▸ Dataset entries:

..............................

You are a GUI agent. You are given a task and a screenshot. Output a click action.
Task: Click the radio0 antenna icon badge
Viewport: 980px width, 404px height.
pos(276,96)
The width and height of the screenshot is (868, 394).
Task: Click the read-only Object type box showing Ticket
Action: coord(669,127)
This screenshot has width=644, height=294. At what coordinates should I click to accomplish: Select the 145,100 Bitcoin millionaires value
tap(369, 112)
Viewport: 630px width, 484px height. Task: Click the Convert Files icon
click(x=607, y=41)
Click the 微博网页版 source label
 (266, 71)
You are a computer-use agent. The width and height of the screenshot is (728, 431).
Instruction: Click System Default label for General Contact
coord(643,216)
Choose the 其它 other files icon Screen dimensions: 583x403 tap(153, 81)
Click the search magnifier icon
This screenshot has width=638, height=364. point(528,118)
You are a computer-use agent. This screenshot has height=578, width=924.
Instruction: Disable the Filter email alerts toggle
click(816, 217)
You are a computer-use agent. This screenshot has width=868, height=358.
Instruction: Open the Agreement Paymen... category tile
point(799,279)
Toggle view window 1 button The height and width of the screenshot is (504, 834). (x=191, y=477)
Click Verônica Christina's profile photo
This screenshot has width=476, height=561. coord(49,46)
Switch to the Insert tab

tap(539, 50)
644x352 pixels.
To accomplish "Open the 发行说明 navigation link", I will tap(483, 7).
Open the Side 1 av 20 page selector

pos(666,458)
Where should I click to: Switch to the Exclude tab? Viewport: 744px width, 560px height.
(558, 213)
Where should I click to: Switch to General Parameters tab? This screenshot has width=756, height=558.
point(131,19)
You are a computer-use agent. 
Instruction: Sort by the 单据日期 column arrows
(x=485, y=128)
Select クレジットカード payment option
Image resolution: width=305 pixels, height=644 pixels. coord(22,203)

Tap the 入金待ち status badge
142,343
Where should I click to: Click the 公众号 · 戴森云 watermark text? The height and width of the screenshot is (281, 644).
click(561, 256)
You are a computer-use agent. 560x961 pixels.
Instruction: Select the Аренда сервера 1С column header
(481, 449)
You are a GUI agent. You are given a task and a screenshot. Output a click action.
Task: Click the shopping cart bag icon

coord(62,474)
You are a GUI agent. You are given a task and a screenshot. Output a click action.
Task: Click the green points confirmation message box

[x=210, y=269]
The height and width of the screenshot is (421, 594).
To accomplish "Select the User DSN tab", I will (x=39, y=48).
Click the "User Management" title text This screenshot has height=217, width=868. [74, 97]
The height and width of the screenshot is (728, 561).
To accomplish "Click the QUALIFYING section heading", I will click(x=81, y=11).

..............................

▸ What this task involves:
For this exercise, repeat exactly the lines of the data above from the one with "Instruction: Sort by the 单据日期 column arrows" down to the one with "The height and width of the screenshot is (728, 561).", both end lines included.

▸ Answer below:
Instruction: Sort by the 单据日期 column arrows
(x=485, y=128)
Select クレジットカード payment option
Image resolution: width=305 pixels, height=644 pixels. coord(22,203)

Tap the 入金待ち status badge
142,343
Where should I click to: Click the 公众号 · 戴森云 watermark text? The height and width of the screenshot is (281, 644).
click(561, 256)
You are a computer-use agent. 560x961 pixels.
Instruction: Select the Аренда сервера 1С column header
(481, 449)
You are a GUI agent. You are given a task and a screenshot. Output a click action.
Task: Click the shopping cart bag icon

coord(62,474)
You are a GUI agent. You are given a task and a screenshot. Output a click action.
Task: Click the green points confirmation message box

[x=210, y=269]
The height and width of the screenshot is (421, 594).
To accomplish "Select the User DSN tab", I will (x=39, y=48).
Click the "User Management" title text This screenshot has height=217, width=868. [74, 97]
The height and width of the screenshot is (728, 561).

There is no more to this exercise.